The best way to kill three birds was to have more than one stone. In Harvath’s case, the best way was to have plenty of stones and a frag grenade.

Staying out of sight, he leaned against one of the checkpoint vehicles and prepared his rifle. Normally, a shot like this, out in the middle of nowhere without a night-vision scope, would be next to impossible. But thanks to the Russians having left their high beams on, he liked his odds.

Reaching into his pouch, he pulled out a frag. Peering behind the vehicle, he saw the nervous Russian soldier still pacing nearby—two feet forward, two feet back; facing the interrogation, turning to look off into the woods.
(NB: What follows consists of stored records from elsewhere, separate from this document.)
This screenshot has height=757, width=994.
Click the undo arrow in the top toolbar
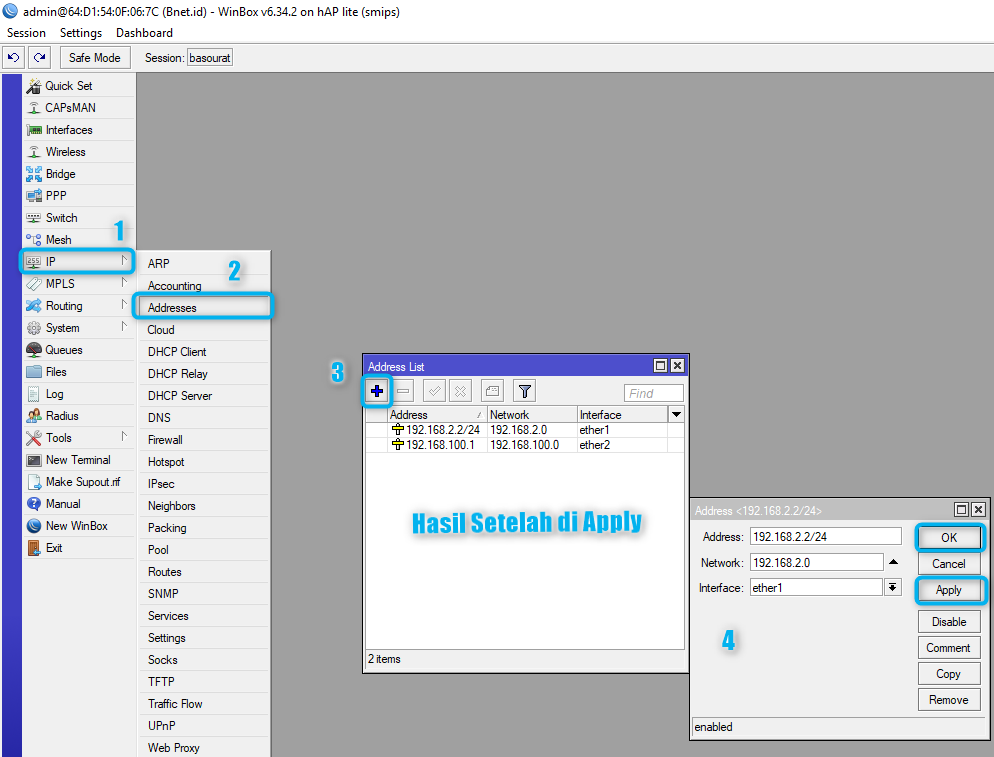pyautogui.click(x=13, y=57)
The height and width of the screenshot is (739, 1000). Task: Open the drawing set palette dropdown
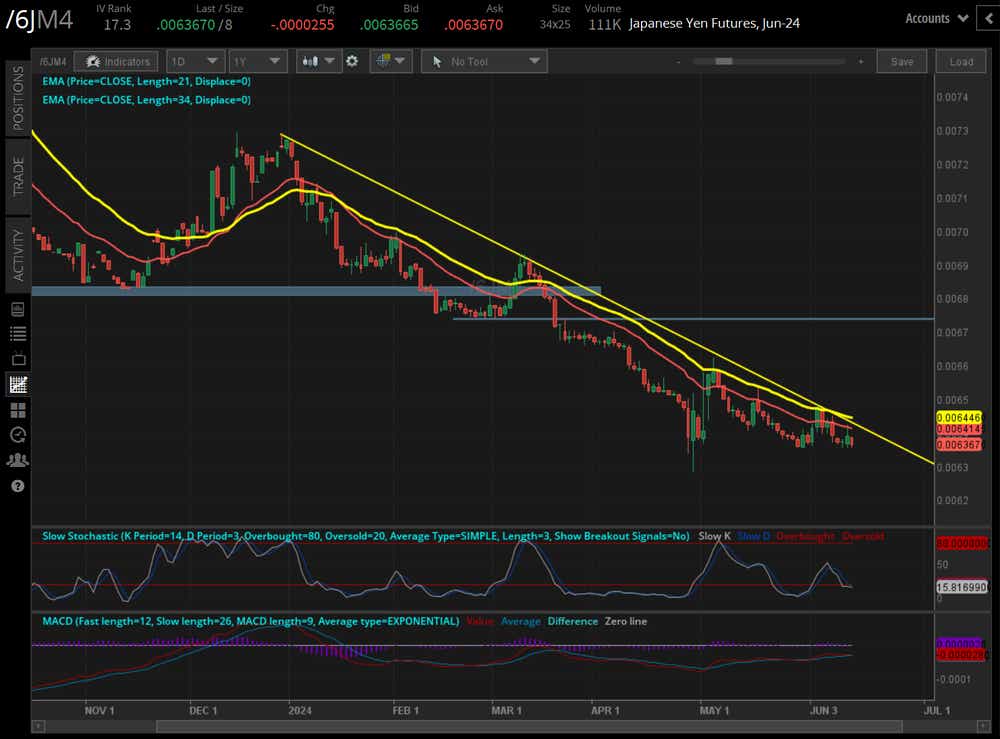coord(390,61)
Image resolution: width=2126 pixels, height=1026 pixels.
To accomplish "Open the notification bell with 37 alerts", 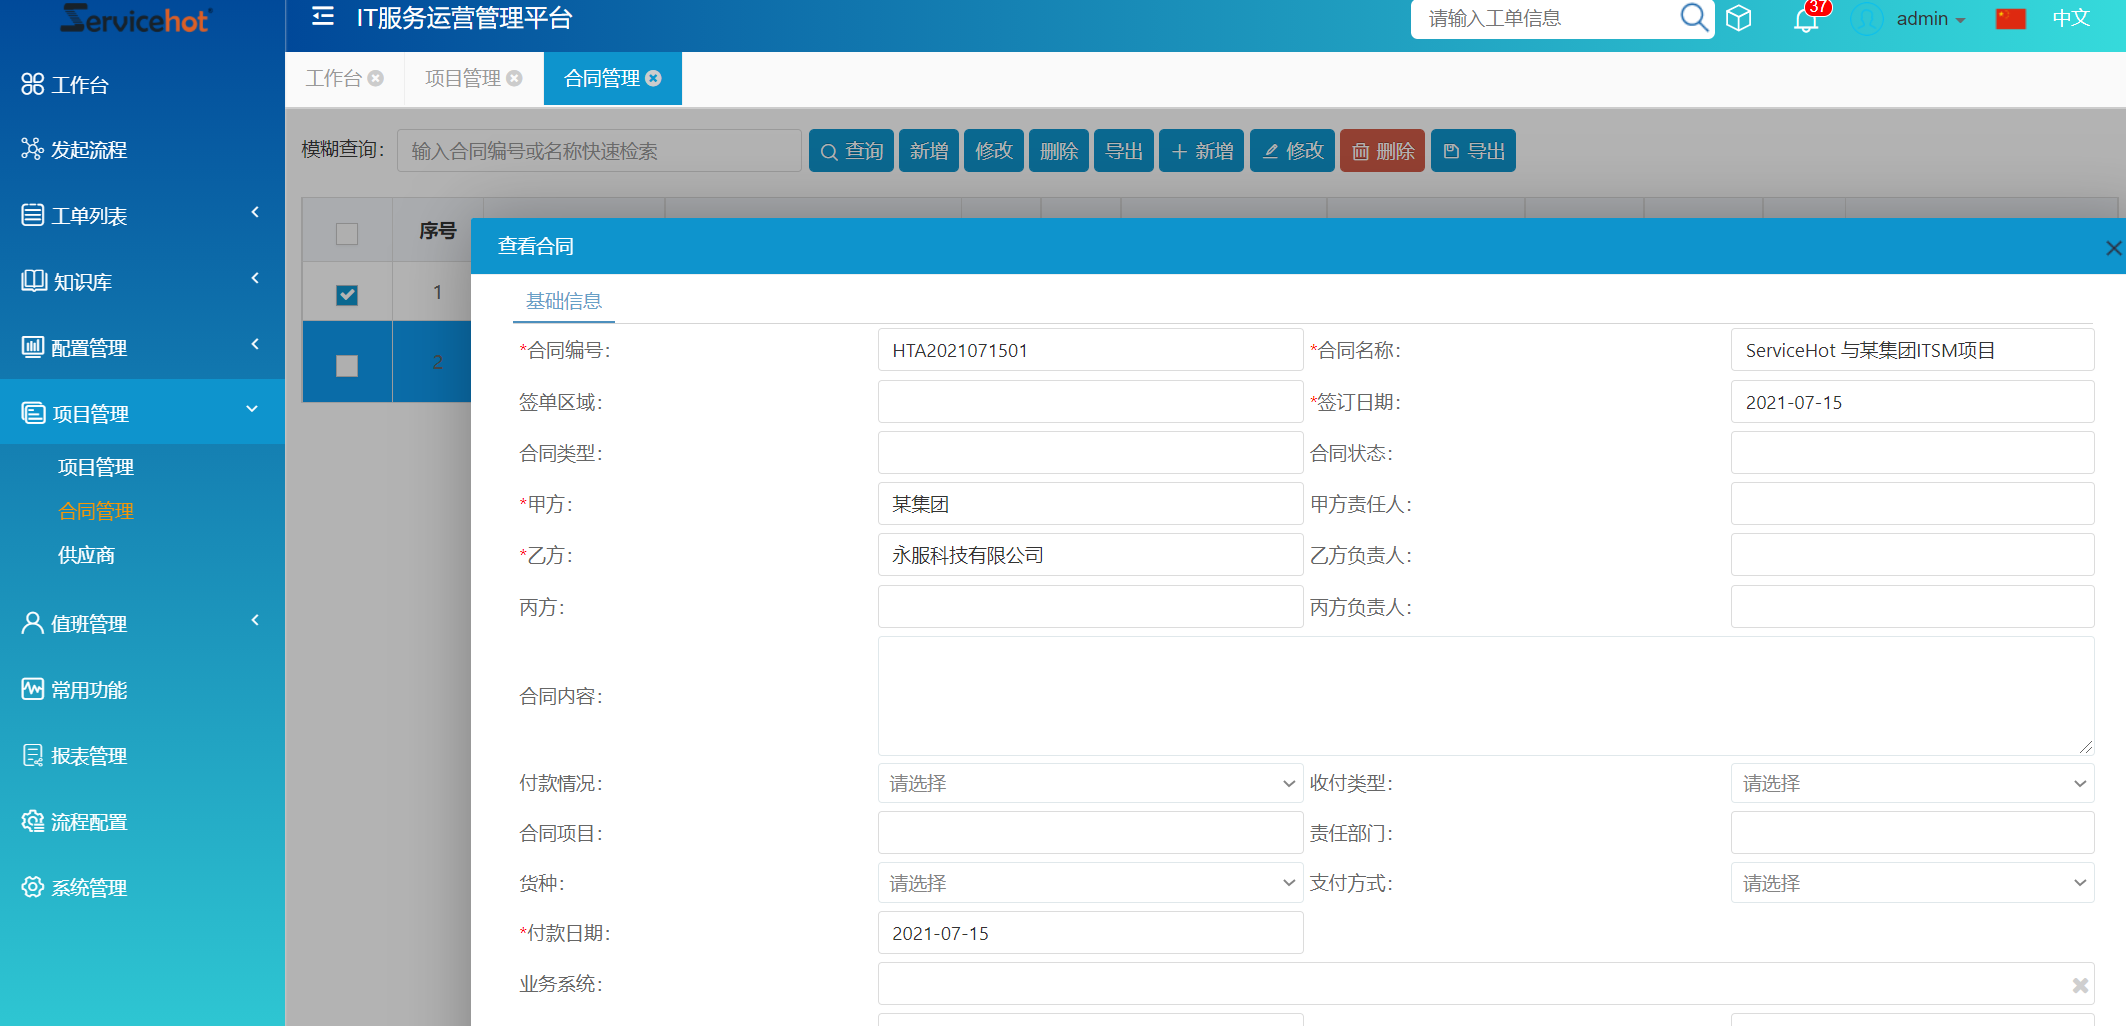I will 1806,19.
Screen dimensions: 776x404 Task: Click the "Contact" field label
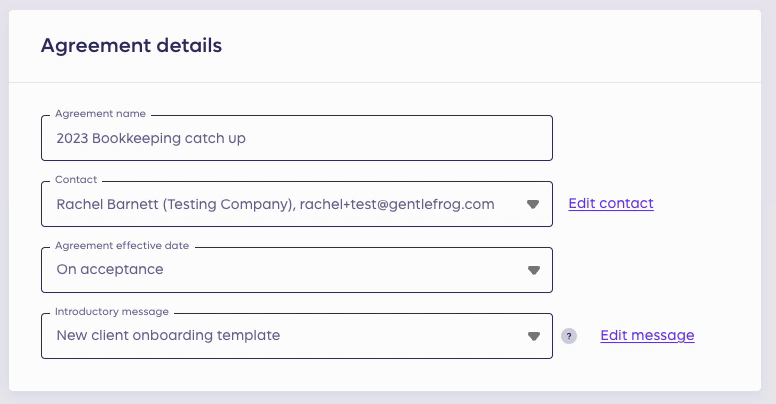click(76, 179)

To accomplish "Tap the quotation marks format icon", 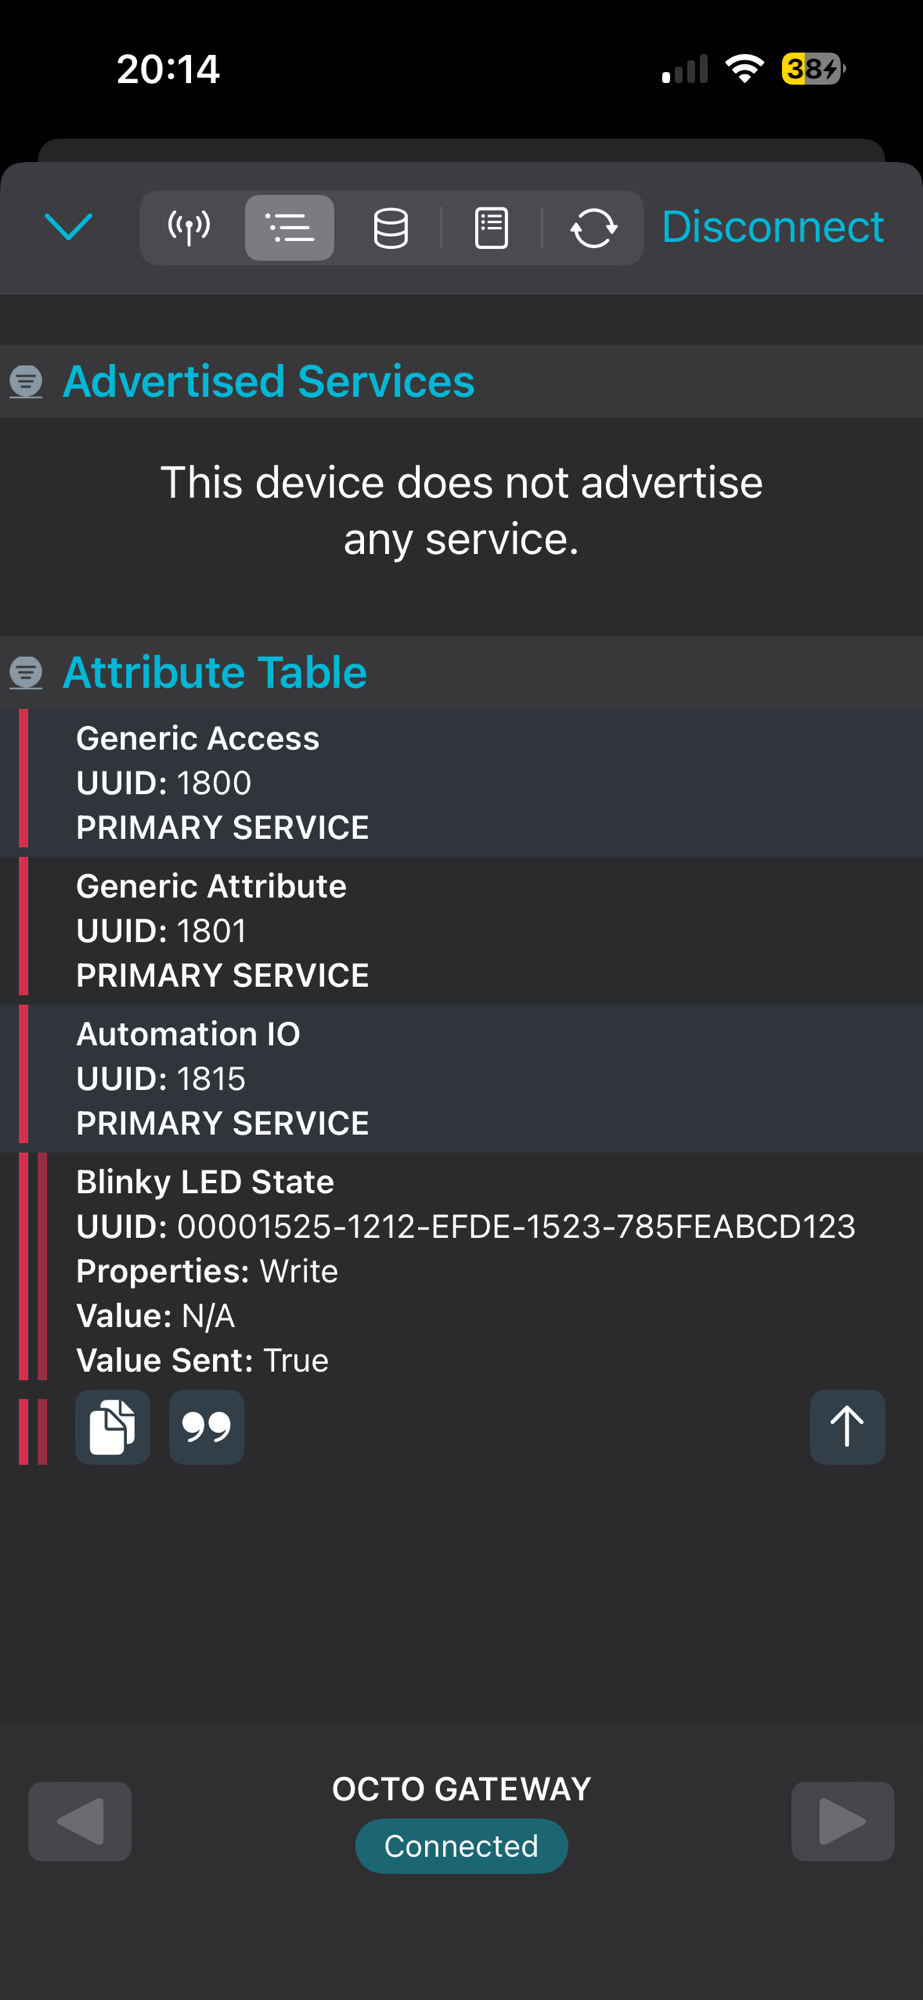I will point(207,1427).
Resetting himself, Harvath steadied his breathing. If there was one thing he had learned, it was that once the pin was out of the grenade, the sooner you got it away from you, the better. He was about to violate that lesson—big-time.

To be clear, pulling the pin didn’t initiate the fuse inside the grenade. The pin was merely a safety device. Releasing the lever—the concave handle on the side of the grenade—that had been previously held in place by the pin was what got the party started. Its biggest drawback, though, was its unpredictability.

Once the lever had been released, the time to detonation could be anywhere from two to six seconds. That was why there had been so many movie and TV scenes depicting a grenade landing in a foxhole, only to have soldiers pick it up and throw it back at an enemy position, where it then detonated. That was what could happen if you had a slow burner.

If you had a fast burner and let go of the lever without immediately tossing it, you could lose your hand, your arm, half your body, or even your life. The bottom line was that it was a crapshoot; totally uncertain. There was only one way to find out.

He pulled the pin, released the lever, and counted.One. Two. Three. Then he lobbed the grenade through the air at the pacing Russian.

The device made a perfect arc and detonated just as it was about to hit the ground in front of him, killing him instantly.